Thermal stability of dislocation structure and its effect on creep property in austenitic 316L stainless steel manufactured by directed energy deposition
Abstract
The objective of this study is to investigate the thermal stability of dislocation structure and its effect on the creep behaviour of laser-directed energy deposited 316L stainless steel (L-DED-316L SS). Post-processing heat treatments at temperatures ranging from 300 to 1200 degrees C were performed on the as-deposited DED samples.
The microstructural changes induced by the heat treatment were correlated to the corresponding variations of the room temperature tensile properties and creep behaviour at 650 degrees C/225 MPa. Results show that dislocations produced during DED process tend to distribute uniformly, with only a few localized fine dislocation cells (average cell size of -0.4 mu m) being detected.
At 600 degrees C, the remaining dislocations rearrange and organize into a coarse dislocation cell structure with an average cell size of -1.6 mu m, leading to a slight decrease in yield strength, while the creep performance is not obviously affected.
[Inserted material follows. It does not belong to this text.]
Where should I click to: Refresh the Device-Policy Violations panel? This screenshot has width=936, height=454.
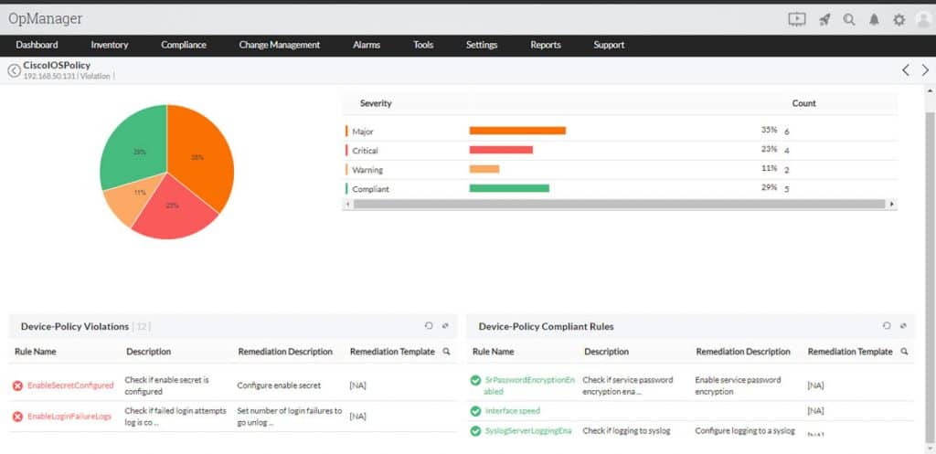click(429, 326)

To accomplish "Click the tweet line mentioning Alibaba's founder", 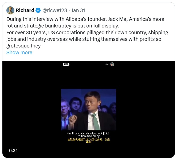I will (86, 19).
At 800 degrees C, the annihilation of dislocations and destruction of dislocation cell structure, as well as elemental diffusion contribute to a significant drop in yield strength and creep rupture time with a noticeable increase in steady creep rate.
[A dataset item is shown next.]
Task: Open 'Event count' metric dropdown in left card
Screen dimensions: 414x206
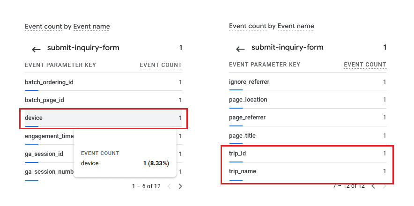Action: pyautogui.click(x=43, y=26)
Further increasing heat treatment temperature above 1000 degrees C removes the dislocation cell structure and elemental segregation on cell walls, which results in a continuous increase in steady creep rate. The present work demonstrates that the presence of chemical micro-segregation is crucial for the stabilization of dislocation cells structure and the resulted creep performance of the heat-treated L-DED samples.